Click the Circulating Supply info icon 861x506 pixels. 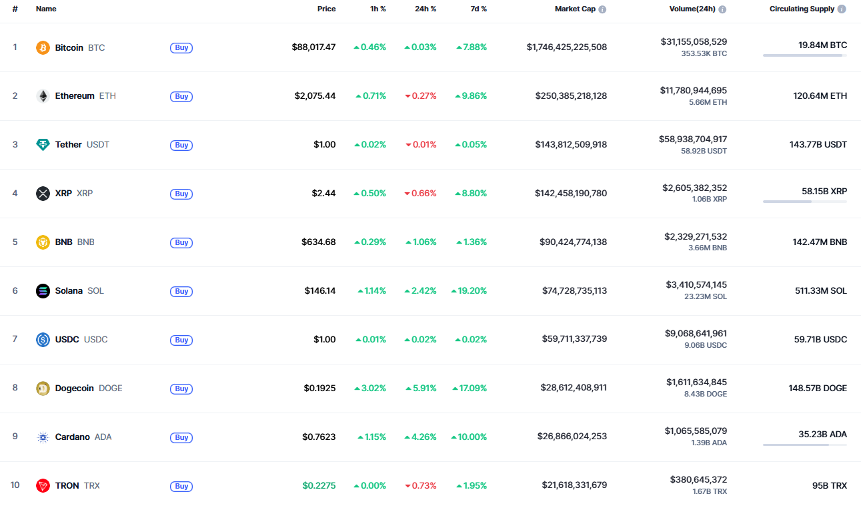(842, 9)
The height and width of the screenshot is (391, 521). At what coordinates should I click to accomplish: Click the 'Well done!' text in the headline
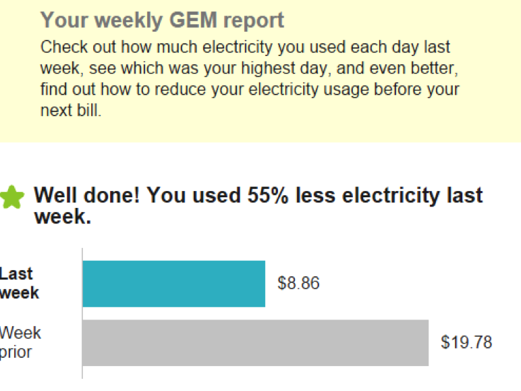click(x=87, y=195)
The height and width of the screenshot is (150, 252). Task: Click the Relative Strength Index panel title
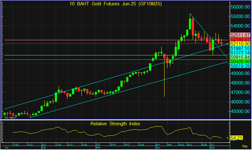(x=116, y=124)

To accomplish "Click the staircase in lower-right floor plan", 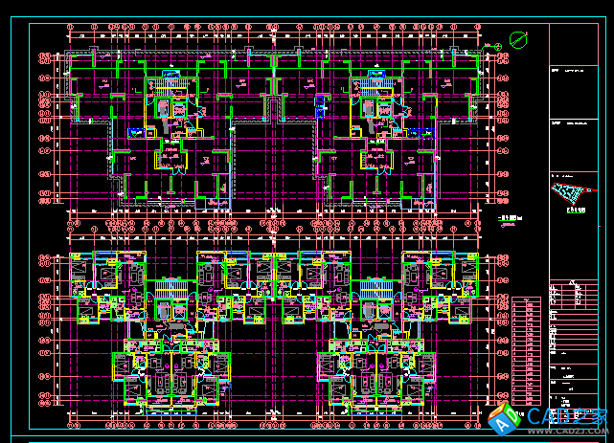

+++++

Starting with the line that contains "The height and width of the screenshot is (391, 521).", print every remaining line of the records above, exactly as it stands. Do not print the pictures.

The height and width of the screenshot is (391, 521). At what coordinates should I click to accomplish: Click the 'Well done!' text in the headline
click(x=87, y=195)
The height and width of the screenshot is (150, 252). Task: Click the Relative Strength Index panel title
(x=116, y=124)

To accomplish "Click the staircase in lower-right floor plan", 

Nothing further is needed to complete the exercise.